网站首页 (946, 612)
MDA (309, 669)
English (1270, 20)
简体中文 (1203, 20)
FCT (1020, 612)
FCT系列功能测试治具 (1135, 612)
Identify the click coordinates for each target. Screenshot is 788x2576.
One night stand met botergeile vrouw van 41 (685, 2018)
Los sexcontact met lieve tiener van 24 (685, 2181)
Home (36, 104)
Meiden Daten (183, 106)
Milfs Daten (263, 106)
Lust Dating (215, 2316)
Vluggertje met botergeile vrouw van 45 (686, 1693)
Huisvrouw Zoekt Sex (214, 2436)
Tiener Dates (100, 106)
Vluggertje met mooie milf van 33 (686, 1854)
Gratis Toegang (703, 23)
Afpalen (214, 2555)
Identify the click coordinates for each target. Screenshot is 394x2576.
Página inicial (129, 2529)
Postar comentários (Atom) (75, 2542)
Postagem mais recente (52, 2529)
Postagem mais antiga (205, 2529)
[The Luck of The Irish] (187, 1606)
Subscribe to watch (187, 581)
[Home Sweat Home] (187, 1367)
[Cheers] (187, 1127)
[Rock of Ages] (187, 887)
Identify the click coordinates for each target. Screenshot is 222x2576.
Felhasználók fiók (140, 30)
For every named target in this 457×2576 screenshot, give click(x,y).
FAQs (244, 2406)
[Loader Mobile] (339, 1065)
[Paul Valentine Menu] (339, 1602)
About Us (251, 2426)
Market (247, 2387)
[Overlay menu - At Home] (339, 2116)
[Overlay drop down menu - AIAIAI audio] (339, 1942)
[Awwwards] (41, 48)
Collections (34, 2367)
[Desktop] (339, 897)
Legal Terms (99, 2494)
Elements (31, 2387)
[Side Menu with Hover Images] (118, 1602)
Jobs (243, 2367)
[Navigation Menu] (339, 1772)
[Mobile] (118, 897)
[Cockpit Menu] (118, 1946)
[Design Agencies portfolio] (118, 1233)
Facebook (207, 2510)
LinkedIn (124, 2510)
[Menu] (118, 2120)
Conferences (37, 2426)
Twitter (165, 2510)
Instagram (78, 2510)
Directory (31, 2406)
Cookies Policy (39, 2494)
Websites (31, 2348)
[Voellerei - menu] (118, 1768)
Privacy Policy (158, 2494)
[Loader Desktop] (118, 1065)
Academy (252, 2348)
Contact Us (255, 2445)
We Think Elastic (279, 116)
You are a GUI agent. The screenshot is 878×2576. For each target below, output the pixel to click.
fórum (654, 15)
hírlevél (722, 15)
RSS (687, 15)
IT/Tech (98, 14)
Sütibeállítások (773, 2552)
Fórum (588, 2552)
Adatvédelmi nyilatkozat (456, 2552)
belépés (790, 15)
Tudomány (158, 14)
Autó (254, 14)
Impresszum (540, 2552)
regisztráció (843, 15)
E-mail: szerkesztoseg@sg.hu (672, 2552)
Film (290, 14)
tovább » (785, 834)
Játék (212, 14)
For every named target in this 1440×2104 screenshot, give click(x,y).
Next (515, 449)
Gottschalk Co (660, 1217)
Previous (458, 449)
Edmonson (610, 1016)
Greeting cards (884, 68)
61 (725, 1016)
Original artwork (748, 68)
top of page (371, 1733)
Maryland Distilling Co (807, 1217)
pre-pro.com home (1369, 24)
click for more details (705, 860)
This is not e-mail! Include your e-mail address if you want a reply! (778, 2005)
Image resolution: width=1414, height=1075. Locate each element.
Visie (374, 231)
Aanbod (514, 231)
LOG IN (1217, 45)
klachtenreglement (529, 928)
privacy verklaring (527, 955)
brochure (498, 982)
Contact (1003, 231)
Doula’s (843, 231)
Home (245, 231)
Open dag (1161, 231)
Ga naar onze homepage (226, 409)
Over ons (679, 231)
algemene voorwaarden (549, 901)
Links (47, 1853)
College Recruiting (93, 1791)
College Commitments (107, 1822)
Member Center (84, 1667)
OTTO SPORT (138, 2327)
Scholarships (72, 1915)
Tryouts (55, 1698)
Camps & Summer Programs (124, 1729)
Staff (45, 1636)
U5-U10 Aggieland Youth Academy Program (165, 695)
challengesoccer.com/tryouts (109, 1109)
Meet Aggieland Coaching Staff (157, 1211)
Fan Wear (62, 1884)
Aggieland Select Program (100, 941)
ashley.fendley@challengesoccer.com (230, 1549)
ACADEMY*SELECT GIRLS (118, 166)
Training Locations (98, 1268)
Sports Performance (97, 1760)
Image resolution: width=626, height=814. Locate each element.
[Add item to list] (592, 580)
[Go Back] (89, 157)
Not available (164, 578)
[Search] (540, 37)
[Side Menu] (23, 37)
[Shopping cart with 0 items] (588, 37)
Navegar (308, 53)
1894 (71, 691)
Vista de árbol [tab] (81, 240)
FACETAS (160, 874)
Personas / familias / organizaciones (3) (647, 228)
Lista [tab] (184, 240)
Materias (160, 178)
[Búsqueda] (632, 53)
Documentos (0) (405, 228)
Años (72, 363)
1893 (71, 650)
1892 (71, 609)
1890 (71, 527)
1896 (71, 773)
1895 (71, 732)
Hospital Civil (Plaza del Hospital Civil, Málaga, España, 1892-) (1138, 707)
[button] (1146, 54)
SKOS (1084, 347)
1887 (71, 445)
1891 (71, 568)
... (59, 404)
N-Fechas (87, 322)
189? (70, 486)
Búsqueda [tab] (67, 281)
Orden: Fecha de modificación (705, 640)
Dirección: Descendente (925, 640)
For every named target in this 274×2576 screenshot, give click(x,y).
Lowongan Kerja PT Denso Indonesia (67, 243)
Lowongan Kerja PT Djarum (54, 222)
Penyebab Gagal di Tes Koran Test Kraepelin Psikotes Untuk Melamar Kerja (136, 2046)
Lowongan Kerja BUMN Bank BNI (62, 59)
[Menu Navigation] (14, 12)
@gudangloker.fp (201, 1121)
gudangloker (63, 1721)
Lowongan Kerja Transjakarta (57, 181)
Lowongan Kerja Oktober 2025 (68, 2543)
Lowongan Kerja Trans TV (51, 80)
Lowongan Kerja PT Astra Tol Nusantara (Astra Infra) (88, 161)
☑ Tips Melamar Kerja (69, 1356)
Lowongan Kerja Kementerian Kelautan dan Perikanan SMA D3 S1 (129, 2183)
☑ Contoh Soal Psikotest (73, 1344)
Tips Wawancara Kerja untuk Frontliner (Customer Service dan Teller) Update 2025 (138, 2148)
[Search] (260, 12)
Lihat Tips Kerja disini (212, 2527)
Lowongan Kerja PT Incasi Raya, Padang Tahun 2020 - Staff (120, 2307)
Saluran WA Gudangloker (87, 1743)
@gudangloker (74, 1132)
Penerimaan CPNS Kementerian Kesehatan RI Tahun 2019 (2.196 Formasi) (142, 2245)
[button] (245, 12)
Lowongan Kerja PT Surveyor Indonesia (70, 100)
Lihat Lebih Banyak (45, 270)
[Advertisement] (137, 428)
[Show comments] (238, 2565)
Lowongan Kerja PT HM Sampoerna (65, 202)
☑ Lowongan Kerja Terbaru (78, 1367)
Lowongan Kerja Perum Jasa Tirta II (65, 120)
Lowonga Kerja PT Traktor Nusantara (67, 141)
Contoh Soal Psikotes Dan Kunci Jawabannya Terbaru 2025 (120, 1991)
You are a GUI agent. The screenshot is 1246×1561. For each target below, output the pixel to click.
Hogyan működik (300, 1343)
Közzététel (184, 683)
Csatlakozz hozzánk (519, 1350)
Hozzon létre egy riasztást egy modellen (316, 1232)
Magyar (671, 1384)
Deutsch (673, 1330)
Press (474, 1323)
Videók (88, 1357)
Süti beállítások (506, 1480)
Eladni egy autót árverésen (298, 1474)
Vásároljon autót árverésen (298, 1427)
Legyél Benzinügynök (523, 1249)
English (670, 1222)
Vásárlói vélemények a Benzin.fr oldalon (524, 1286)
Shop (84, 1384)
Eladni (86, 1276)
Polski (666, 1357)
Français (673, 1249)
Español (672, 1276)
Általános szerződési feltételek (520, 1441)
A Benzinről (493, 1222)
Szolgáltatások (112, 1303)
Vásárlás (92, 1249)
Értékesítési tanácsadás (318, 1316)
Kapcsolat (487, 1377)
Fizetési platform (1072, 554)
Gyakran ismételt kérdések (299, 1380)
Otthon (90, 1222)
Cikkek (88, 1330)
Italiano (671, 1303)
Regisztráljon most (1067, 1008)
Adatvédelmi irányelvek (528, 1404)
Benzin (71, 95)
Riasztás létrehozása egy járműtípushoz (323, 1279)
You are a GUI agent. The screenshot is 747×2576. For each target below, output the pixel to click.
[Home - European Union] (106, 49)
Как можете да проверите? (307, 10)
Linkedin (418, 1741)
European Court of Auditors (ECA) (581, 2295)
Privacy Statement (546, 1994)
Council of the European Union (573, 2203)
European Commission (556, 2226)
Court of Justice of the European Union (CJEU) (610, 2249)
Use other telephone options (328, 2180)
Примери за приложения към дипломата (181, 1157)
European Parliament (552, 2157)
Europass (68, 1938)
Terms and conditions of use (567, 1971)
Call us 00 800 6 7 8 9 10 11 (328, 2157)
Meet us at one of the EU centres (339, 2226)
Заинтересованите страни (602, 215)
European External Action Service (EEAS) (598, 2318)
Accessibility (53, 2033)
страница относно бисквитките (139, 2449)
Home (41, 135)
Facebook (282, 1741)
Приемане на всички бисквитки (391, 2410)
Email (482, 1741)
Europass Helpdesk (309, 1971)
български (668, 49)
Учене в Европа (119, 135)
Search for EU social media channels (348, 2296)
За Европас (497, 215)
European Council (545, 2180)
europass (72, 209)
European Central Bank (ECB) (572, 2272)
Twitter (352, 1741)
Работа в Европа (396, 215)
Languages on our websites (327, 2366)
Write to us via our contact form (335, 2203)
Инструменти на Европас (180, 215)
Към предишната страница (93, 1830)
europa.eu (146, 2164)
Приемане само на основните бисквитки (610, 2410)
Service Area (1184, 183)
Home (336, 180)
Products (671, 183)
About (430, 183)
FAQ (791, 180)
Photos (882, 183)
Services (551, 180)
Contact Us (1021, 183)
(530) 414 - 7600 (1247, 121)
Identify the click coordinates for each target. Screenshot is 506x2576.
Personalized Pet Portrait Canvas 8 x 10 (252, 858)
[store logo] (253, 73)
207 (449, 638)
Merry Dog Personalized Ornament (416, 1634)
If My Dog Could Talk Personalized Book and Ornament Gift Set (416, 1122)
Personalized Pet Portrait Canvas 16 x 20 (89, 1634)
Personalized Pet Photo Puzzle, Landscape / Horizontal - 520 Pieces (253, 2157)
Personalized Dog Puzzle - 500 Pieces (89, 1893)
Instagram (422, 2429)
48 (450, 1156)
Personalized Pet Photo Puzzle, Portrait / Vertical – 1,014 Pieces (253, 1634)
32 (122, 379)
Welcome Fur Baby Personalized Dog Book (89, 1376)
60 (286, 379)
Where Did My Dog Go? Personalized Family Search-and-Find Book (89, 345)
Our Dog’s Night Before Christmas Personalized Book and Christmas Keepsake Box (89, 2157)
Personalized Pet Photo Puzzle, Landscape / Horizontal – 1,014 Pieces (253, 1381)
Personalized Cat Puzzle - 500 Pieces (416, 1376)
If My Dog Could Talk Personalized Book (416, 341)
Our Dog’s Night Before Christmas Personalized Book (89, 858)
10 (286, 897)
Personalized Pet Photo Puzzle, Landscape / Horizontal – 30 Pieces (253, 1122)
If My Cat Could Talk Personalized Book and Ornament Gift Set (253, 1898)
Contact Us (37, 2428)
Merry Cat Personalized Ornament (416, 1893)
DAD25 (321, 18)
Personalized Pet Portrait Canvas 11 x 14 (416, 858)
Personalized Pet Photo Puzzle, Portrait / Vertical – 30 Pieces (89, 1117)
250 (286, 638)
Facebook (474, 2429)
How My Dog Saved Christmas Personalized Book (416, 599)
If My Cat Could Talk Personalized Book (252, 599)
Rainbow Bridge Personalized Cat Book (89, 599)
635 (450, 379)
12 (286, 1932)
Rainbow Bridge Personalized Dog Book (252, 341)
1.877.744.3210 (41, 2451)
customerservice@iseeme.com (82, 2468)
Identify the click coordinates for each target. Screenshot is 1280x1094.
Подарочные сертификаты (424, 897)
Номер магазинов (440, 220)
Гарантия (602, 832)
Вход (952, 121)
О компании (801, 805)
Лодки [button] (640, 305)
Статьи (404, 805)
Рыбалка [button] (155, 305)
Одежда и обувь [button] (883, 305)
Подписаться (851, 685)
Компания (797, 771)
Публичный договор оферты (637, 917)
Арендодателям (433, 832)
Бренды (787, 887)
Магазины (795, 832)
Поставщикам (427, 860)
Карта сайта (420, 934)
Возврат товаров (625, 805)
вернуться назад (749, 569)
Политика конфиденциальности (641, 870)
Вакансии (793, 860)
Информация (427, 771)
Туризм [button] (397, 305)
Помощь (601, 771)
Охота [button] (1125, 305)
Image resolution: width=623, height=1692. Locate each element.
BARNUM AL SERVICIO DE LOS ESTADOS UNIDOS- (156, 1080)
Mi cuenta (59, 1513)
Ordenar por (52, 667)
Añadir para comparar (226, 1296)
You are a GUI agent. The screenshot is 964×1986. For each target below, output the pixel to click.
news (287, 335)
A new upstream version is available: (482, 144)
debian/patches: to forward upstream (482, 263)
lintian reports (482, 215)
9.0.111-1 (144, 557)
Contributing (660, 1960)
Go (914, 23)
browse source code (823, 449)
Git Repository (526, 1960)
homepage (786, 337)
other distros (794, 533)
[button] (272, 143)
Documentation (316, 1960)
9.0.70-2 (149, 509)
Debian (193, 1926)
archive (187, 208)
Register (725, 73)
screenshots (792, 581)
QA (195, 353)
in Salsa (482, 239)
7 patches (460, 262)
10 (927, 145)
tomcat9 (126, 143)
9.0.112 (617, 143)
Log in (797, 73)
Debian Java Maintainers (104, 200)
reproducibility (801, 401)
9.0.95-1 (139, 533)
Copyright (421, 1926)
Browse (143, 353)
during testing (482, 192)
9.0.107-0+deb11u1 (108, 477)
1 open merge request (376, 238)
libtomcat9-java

# # # # #

**Task goal:**
Copy the listing in the stretch from the line containing "Приемане на всички бисквитки (391, 2410)" through the line containing "(530) 414 - 7600 (1247, 121)", changing "Service Area" to "Coverage Area" and leaving everything else as it is.

**Correct output:**
Приемане на всички бисквитки (391, 2410)
Email (482, 1741)
Europass Helpdesk (309, 1971)
български (668, 49)
Учене в Европа (119, 135)
Search for EU social media channels (348, 2296)
За Европас (497, 215)
European Council (545, 2180)
europass (72, 209)
European Central Bank (ECB) (572, 2272)
Twitter (352, 1741)
Работа в Европа (396, 215)
Languages on our websites (327, 2366)
Write to us via our contact form (335, 2203)
Инструменти на Европас (180, 215)
Към предишната страница (93, 1830)
europa.eu (146, 2164)
Приемане само на основните бисквитки (610, 2410)
Coverage Area (1184, 183)
Home (336, 180)
Products (671, 183)
About (430, 183)
FAQ (791, 180)
Photos (882, 183)
Services (551, 180)
Contact Us (1021, 183)
(530) 414 - 7600 (1247, 121)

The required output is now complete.